Records from a pointing dataset:
--- Begin ---

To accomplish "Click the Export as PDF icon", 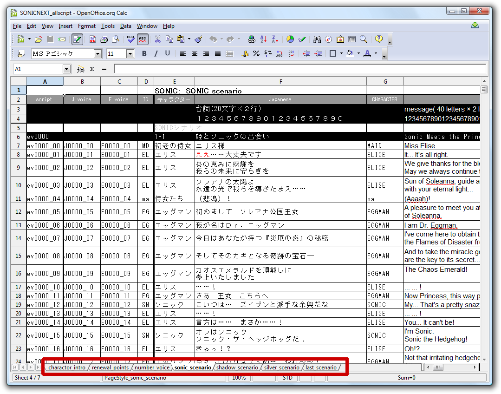I will (x=93, y=39).
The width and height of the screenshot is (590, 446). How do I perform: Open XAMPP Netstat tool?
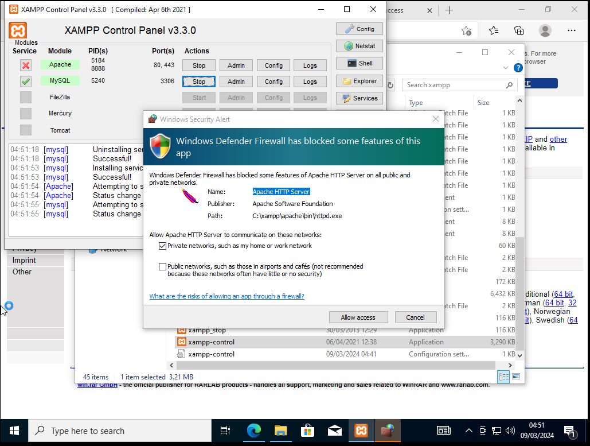pos(360,46)
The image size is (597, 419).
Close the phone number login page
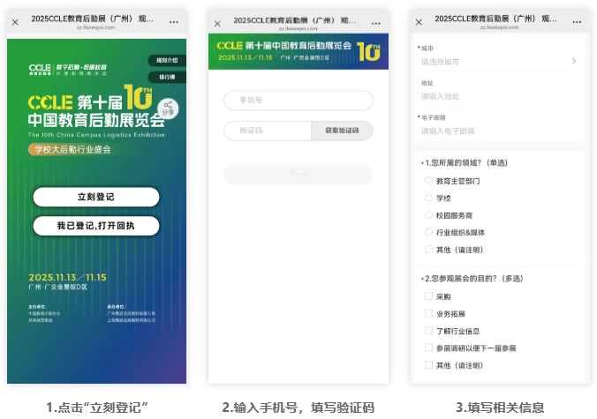[x=217, y=24]
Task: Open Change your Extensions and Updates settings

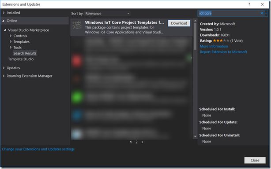Action: pos(38,149)
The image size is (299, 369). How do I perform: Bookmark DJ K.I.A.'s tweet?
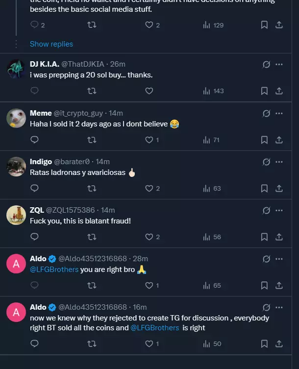click(264, 91)
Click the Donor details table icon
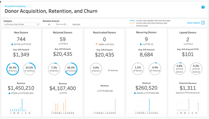This screenshot has width=209, height=119. 203,23
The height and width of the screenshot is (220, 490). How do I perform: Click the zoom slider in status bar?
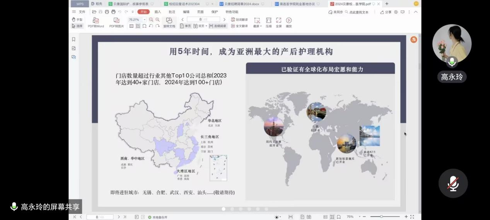[381, 217]
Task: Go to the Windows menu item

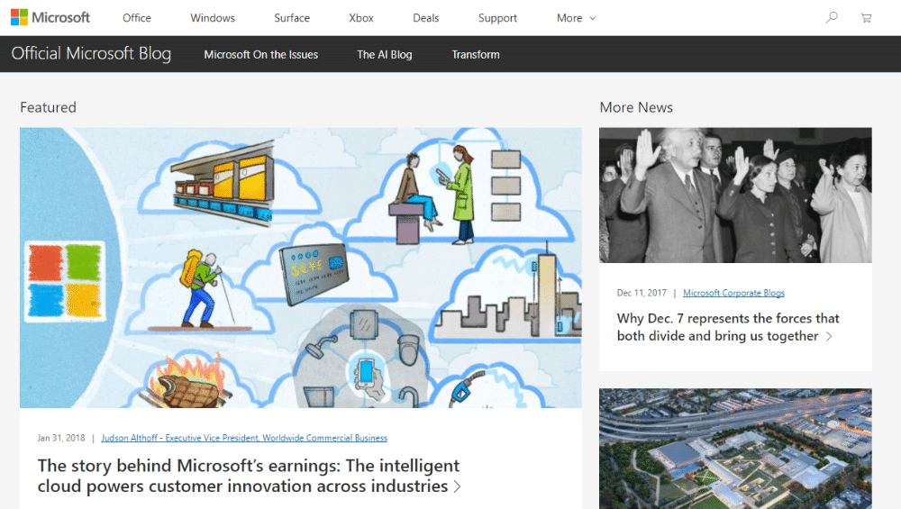Action: [213, 18]
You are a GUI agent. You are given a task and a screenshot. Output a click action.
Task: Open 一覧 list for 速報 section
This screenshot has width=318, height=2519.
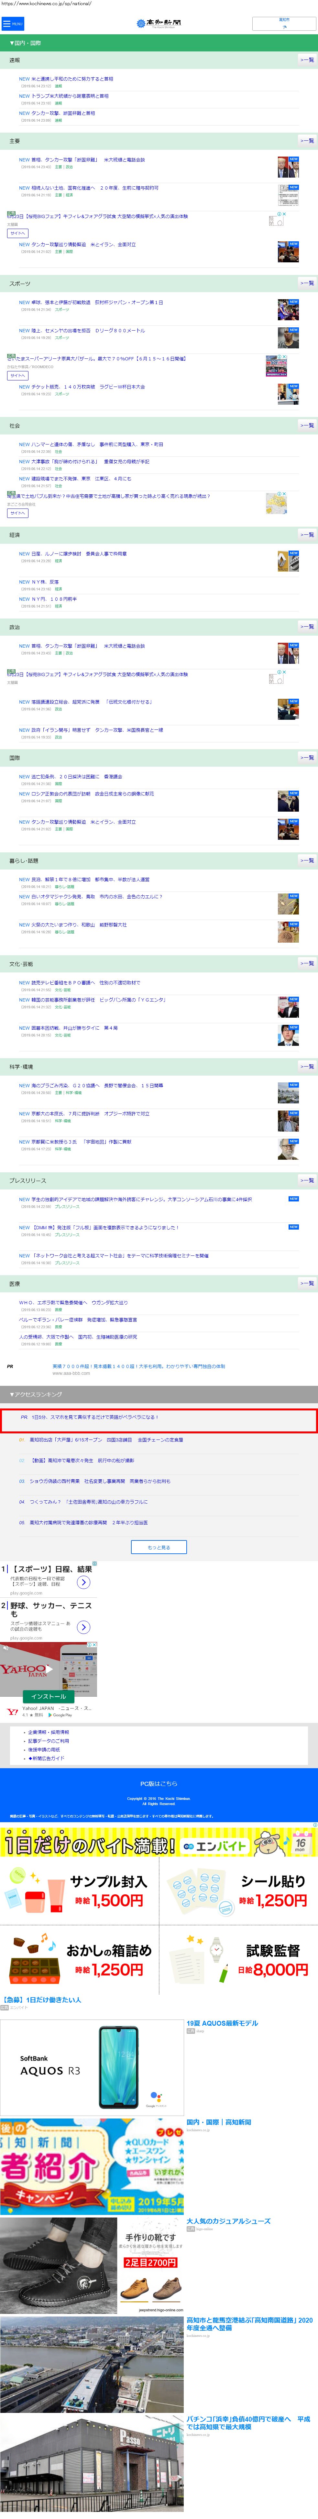click(306, 60)
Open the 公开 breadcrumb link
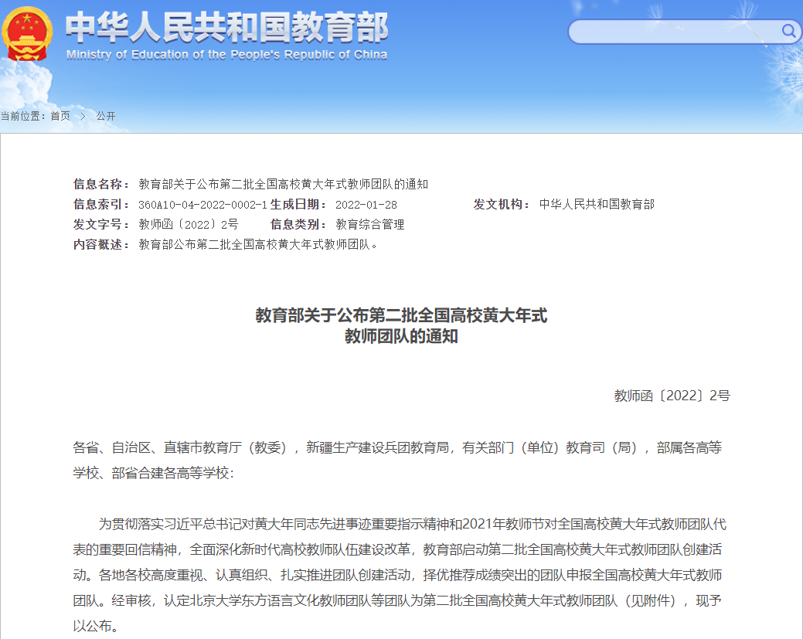Image resolution: width=803 pixels, height=639 pixels. coord(106,116)
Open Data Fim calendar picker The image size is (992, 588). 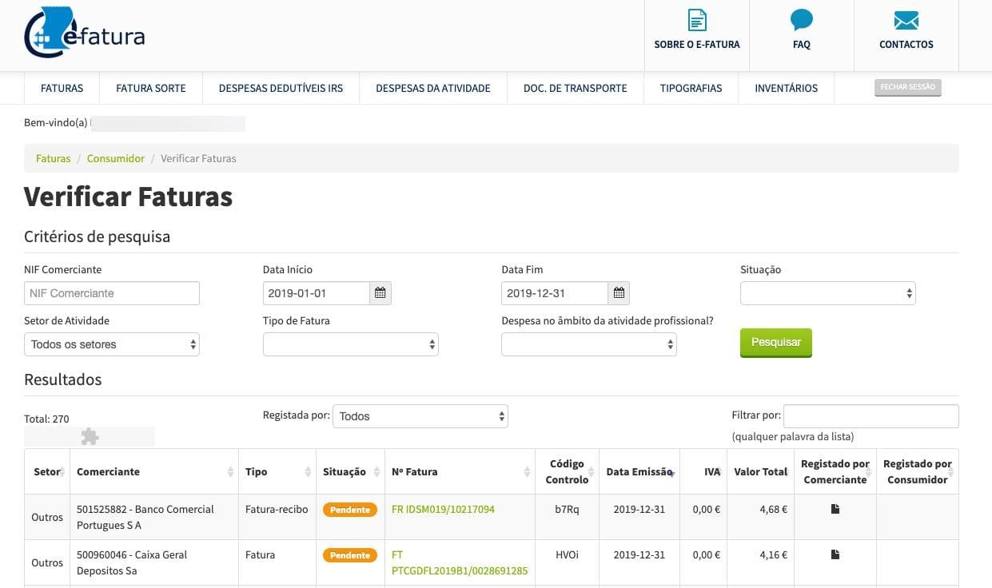[x=619, y=293]

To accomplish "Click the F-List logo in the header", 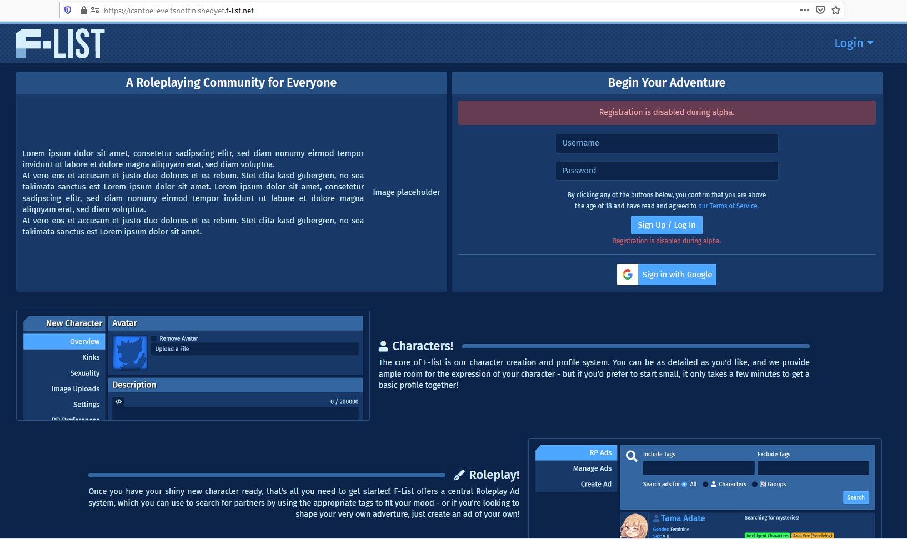I will coord(60,43).
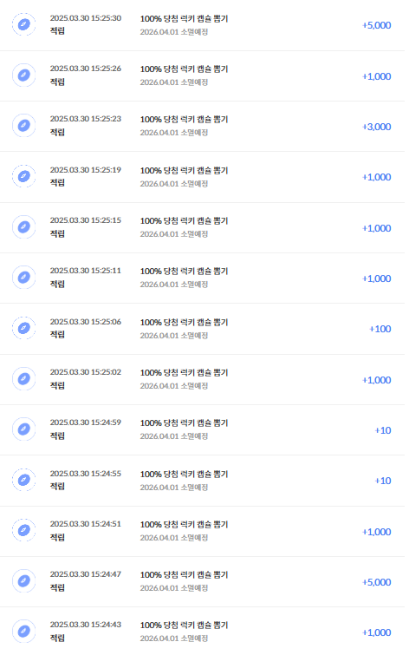Image resolution: width=409 pixels, height=655 pixels.
Task: Click the point icon beside the 15:25:06 entry
Action: coord(23,328)
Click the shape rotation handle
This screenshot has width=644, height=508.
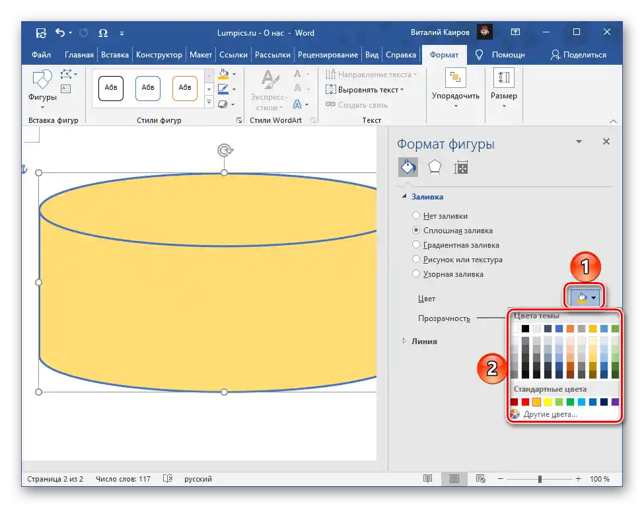pyautogui.click(x=225, y=151)
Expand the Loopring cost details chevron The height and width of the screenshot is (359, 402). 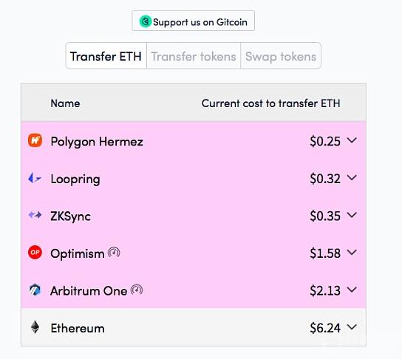(352, 177)
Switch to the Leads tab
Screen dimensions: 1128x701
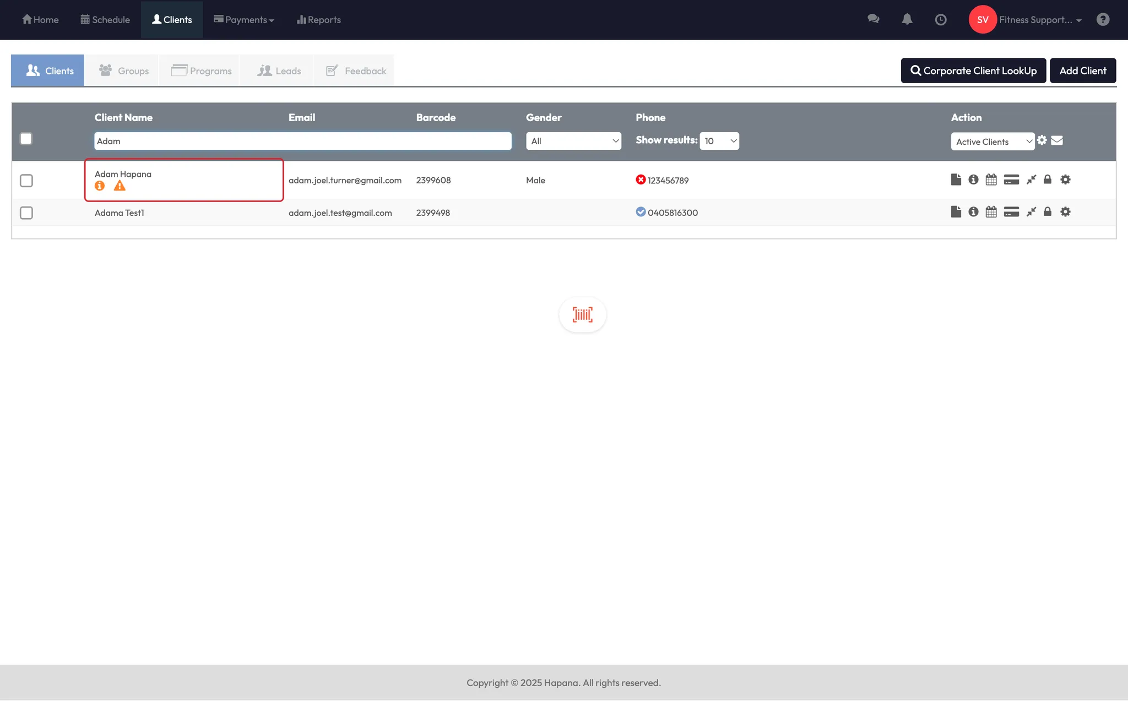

--- End ---

> _Exercise goal_
Put the lines above, from the line containing "The image size is (299, 369)." through the line containing "Action: [213, 18]", into a JSON list of strings with one string per line, omitting blank lines. Leave the pictures out of your answer.

> _Output for this exercise_
[
  "The image size is (299, 369). How do I perform: Bookmark DJ K.I.A.'s tweet?",
  "click(264, 91)",
  "Click the Donor details table icon",
  "This screenshot has width=209, height=119. 203,23",
  "The height and width of the screenshot is (220, 490). How do I perform: Click the zoom slider in status bar?",
  "[381, 217]",
  "Task: Go to the Windows menu item",
  "Action: [213, 18]"
]